THE RECORDS:
━━━━━━━━━━━━━━━━━━━━

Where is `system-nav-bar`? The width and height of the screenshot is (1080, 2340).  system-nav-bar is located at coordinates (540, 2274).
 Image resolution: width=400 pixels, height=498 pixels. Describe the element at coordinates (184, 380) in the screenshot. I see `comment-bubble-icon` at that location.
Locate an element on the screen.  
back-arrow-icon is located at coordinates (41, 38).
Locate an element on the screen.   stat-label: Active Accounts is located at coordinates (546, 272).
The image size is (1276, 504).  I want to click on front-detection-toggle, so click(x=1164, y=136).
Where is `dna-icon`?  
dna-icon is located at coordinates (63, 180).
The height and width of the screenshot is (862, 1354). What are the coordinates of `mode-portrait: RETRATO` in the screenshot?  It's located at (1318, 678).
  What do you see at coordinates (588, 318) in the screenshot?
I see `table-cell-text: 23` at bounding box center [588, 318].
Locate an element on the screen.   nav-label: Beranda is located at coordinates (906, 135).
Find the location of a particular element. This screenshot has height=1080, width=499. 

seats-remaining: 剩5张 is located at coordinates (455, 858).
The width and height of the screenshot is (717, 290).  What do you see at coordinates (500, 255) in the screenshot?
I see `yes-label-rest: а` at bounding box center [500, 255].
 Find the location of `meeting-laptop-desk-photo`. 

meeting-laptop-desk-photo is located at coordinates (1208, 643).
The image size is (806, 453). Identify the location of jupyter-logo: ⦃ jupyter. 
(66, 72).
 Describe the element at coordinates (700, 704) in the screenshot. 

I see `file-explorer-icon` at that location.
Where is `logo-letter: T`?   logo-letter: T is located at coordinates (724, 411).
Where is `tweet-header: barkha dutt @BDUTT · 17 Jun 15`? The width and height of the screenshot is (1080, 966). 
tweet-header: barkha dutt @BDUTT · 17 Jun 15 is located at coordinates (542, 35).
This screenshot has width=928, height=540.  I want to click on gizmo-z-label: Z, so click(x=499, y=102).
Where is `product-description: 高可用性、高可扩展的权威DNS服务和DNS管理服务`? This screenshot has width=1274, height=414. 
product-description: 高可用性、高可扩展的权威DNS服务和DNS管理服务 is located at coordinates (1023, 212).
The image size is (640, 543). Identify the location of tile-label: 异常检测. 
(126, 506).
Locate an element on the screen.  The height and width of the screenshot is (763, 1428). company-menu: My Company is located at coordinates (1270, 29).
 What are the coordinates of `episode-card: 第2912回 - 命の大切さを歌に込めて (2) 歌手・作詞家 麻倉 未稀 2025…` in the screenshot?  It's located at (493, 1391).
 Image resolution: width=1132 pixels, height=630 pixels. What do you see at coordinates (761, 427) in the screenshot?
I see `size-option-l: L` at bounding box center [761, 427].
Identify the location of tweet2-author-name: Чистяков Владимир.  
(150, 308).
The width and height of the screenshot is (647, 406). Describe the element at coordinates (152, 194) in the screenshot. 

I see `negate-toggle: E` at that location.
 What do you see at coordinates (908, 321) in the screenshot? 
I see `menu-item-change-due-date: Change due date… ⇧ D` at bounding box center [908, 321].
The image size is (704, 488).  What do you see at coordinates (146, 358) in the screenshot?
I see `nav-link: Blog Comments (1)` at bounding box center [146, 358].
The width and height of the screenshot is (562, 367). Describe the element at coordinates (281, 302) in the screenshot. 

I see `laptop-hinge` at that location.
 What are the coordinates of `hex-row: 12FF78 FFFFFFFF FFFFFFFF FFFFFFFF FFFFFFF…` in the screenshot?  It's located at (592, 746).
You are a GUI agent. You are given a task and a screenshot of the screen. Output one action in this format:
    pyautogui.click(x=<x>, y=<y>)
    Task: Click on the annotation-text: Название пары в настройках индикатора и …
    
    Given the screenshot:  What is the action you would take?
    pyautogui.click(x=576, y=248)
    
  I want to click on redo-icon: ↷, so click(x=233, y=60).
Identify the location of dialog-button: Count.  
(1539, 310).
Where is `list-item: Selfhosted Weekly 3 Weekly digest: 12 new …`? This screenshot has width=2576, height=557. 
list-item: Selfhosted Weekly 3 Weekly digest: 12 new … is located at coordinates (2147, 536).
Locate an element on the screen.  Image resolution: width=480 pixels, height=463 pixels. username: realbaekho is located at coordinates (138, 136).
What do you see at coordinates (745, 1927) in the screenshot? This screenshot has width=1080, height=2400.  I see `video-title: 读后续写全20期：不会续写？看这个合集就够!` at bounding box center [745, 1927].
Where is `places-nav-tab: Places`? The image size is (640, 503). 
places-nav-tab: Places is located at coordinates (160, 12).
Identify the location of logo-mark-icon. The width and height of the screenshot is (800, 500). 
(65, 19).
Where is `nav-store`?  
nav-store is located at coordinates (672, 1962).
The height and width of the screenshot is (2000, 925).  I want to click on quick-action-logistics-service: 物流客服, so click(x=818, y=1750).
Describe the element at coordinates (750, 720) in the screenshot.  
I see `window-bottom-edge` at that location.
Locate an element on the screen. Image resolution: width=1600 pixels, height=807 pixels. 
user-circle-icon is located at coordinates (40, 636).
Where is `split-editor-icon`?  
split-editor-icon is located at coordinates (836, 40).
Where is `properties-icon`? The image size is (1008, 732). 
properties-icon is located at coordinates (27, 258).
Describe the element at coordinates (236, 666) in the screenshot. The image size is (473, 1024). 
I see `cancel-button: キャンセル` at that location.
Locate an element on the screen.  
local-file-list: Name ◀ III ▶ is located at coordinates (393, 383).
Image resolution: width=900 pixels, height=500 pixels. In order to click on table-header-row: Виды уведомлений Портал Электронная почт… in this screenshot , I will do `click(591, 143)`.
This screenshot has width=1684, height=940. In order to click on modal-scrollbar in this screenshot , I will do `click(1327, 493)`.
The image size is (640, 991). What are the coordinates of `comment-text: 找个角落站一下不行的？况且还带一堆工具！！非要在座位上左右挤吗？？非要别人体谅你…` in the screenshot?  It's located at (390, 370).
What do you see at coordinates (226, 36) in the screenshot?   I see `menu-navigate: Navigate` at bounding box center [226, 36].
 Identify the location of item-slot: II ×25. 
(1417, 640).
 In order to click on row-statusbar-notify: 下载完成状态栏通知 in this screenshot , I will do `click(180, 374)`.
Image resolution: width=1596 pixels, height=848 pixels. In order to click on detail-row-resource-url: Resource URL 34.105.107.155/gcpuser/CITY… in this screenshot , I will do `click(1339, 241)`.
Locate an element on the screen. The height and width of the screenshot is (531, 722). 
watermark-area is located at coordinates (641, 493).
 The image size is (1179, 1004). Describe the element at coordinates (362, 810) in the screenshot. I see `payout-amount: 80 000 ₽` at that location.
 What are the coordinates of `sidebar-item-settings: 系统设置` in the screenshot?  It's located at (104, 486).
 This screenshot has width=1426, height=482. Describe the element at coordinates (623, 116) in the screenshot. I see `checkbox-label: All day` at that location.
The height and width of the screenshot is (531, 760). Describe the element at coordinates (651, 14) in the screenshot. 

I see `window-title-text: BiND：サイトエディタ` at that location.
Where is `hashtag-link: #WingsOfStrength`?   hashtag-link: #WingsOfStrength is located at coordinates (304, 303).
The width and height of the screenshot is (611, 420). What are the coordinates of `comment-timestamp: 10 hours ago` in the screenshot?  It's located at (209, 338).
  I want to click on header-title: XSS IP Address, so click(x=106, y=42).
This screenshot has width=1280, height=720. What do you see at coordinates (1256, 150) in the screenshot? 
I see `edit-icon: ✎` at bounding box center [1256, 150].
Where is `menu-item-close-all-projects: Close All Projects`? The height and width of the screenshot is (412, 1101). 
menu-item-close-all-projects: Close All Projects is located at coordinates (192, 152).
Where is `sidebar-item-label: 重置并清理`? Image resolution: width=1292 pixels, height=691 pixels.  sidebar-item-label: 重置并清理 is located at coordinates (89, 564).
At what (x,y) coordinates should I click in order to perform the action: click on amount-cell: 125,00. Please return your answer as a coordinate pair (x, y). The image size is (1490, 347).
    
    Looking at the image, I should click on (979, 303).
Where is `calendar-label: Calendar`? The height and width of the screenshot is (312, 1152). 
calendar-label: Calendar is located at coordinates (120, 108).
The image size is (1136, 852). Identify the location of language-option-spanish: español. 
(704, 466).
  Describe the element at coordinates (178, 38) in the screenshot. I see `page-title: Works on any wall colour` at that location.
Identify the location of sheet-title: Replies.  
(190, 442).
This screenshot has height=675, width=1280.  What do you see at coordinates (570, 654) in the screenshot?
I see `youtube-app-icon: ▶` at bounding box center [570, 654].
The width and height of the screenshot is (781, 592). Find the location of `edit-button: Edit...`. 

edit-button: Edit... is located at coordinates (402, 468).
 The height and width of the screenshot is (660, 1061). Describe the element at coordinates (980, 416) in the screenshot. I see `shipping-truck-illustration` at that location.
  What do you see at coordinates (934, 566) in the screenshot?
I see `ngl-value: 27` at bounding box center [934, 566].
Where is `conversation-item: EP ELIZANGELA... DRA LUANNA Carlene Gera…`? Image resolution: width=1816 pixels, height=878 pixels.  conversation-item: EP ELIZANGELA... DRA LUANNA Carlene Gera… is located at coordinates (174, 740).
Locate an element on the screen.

━━━━━━━━━━━━━━━━━━━━

WORK TO COMPLETE:
Copy the lines verbatim, beginning with the line that contains "Identify the location of logo-mark-icon." and ending after the line that contains "What do you see at coordinates (226, 36)".

SOLUTION BELOW:
Identify the location of logo-mark-icon. The width and height of the screenshot is (800, 500). 
(65, 19).
Where is `nav-store`?  
nav-store is located at coordinates (672, 1962).
The height and width of the screenshot is (2000, 925).  I want to click on quick-action-logistics-service: 物流客服, so click(x=818, y=1750).
Describe the element at coordinates (750, 720) in the screenshot.  
I see `window-bottom-edge` at that location.
Locate an element on the screen. Image resolution: width=1600 pixels, height=807 pixels. 
user-circle-icon is located at coordinates (40, 636).
Where is `split-editor-icon`?  
split-editor-icon is located at coordinates (836, 40).
Where is `properties-icon`? The image size is (1008, 732). 
properties-icon is located at coordinates (27, 258).
Describe the element at coordinates (236, 666) in the screenshot. The image size is (473, 1024). 
I see `cancel-button: キャンセル` at that location.
Locate an element on the screen.  
local-file-list: Name ◀ III ▶ is located at coordinates (393, 383).
Image resolution: width=900 pixels, height=500 pixels. In order to click on table-header-row: Виды уведомлений Портал Электронная почт… in this screenshot , I will do `click(591, 143)`.
This screenshot has width=1684, height=940. In order to click on modal-scrollbar in this screenshot , I will do `click(1327, 493)`.
The image size is (640, 991). What are the coordinates of `comment-text: 找个角落站一下不行的？况且还带一堆工具！！非要在座位上左右挤吗？？非要别人体谅你…` in the screenshot?  It's located at (390, 370).
What do you see at coordinates (226, 36) in the screenshot?   I see `menu-navigate: Navigate` at bounding box center [226, 36].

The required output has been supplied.